### What you should do
Repeat, exactly and alone, every line from the line that contains "Image resolution: width=952" to the end of the entries.

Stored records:
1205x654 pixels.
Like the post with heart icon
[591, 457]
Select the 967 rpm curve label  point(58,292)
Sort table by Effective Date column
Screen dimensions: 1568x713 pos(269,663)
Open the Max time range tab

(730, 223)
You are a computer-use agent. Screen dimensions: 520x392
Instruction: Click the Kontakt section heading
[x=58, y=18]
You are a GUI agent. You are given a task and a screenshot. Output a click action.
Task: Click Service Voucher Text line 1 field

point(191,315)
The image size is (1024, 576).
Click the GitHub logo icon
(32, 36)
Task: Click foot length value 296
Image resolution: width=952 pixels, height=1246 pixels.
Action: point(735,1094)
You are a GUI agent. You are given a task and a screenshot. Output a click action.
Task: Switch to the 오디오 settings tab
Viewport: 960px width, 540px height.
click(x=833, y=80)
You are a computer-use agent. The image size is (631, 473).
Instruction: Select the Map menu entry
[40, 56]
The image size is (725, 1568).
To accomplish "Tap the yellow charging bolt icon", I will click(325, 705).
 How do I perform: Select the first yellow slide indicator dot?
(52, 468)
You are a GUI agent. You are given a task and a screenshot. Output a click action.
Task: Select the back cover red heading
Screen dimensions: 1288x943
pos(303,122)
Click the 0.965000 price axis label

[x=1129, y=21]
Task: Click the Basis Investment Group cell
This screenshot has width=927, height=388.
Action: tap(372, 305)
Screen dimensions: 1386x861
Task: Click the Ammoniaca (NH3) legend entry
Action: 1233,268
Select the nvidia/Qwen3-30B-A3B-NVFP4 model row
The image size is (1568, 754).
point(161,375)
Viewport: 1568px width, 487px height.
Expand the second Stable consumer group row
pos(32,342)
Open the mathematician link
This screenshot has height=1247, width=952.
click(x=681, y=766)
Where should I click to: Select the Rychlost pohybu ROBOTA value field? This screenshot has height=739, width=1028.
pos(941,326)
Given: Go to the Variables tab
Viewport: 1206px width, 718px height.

### Exercise answer
Image resolution: width=952 pixels, height=1246 pixels.
Action: point(735,1094)
You are a GUI agent. You are given a task and a screenshot. Output a click action.
Task: Switch to the 오디오 settings tab
Viewport: 960px width, 540px height.
click(x=833, y=80)
You are a computer-use agent. The image size is (631, 473).
Instruction: Select the Map menu entry
[40, 56]
The image size is (725, 1568).
To accomplish "Tap the yellow charging bolt icon", I will click(325, 705).
 How do I perform: Select the first yellow slide indicator dot?
(52, 468)
You are a GUI agent. You are given a task and a screenshot. Output a click action.
Task: Select the back cover red heading
Screen dimensions: 1288x943
pos(303,122)
Click the 0.965000 price axis label

[x=1129, y=21]
Task: Click the Basis Investment Group cell
This screenshot has width=927, height=388.
Action: tap(372, 305)
Screen dimensions: 1386x861
Task: Click the Ammoniaca (NH3) legend entry
Action: 1233,268
Select the nvidia/Qwen3-30B-A3B-NVFP4 model row
The image size is (1568, 754).
point(161,375)
Viewport: 1568px width, 487px height.
Expand the second Stable consumer group row
pos(32,342)
Open the mathematician link
This screenshot has height=1247, width=952.
click(x=681, y=766)
Where should I click to: Select the Rychlost pohybu ROBOTA value field? This screenshot has height=739, width=1028.
pos(941,326)
Given: Go to the Variables tab
Viewport: 1206px width, 718px height.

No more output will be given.